Excessive alcohol consumption isn’t something that health professionals promote; however, if you happened to have one too many cocktails or other alcoholic beverages, then you most likely know what it’s like to wake up with a head-pounding hangover in the morning. In fact, over 75% of adults say they wake up with hangovers following a night of drinking. As for what actually causes a hangover, there are a number of reasons. When you drink, your body produces more urine. The more urine you pass, the higher the risk is that you will become dehydrated, which is associated with hangovers. Alcohol can also trigger an inflammatory response from the immune system, irritate the stomach lining, and cause your blood sugar to fall. Many alcoholic beverages also contain congeners, which is an ingredient that gives alcohol its flavour. Congeners have also been linked to hangovers, as well as an increase in severity of hangovers. Your risk of developing a hangover not only increases depending on how much alcohol consume, but also if you consume it on an empty stomach, combine alcohol with certain medications, drink alcohol that appears darker in colour, or if there is a family history of alcoholism. Hangovers also increase your risk of workplace injuries, and you may also see a decline in school or work performance as well as have increased conflict with others.

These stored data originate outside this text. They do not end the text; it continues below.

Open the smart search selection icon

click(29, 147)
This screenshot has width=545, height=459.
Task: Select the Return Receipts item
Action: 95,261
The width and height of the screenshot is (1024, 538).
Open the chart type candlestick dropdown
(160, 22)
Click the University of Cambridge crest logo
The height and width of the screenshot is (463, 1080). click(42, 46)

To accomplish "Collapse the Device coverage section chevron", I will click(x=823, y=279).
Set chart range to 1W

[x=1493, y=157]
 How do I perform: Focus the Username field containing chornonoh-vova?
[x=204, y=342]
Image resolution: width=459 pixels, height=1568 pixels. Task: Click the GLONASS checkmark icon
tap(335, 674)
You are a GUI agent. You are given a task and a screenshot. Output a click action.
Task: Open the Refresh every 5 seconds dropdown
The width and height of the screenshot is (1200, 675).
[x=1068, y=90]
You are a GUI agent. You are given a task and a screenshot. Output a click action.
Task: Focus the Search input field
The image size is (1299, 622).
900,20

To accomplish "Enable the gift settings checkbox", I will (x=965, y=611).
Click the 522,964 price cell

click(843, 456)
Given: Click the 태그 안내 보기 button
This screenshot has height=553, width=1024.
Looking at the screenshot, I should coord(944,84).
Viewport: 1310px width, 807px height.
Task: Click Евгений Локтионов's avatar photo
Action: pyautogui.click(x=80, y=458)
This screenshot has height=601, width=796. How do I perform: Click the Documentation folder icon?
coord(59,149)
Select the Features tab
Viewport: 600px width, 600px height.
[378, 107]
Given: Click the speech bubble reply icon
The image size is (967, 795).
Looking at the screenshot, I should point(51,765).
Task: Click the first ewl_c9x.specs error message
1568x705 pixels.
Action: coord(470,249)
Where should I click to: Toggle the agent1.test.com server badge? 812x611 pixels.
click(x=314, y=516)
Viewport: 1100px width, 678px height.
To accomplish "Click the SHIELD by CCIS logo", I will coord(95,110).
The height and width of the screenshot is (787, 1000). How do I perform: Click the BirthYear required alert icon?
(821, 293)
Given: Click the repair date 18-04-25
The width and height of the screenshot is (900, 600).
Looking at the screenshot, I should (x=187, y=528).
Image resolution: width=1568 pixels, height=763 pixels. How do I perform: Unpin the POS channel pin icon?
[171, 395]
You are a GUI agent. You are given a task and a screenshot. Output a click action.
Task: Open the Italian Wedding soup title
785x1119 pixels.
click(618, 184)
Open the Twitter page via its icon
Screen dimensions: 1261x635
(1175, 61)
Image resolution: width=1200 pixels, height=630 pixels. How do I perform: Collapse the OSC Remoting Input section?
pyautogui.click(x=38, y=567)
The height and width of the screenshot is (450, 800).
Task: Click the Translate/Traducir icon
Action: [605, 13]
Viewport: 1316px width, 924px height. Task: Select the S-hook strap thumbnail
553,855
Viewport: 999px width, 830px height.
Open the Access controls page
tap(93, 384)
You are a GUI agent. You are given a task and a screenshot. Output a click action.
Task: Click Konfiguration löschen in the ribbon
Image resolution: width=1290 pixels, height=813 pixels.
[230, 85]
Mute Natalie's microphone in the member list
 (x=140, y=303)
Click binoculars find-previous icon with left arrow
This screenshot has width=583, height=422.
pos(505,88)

Along with headaches, some of the other common symptoms that are associated with hangovers include fatigue, weakness, dizziness, problems with balance/shakiness, dry mouth, thirst, body aches and pains, stomach pain, nausea, vomiting, lack of sleep, sensitivity to light and/or sound, poor concentration, rapid heartbeat, and mood disturbances (such as irritability, anxiety, and/or depression.) More severe symptoms such as confusion, slowed or irregular breathing, pale skin or skin that appears to have a blue tinge, decreased body temperature, trouble staying awake or passing out could be a sign of alcohol poisoning, which can potentially be fatal and therefore requires immediate medical attention.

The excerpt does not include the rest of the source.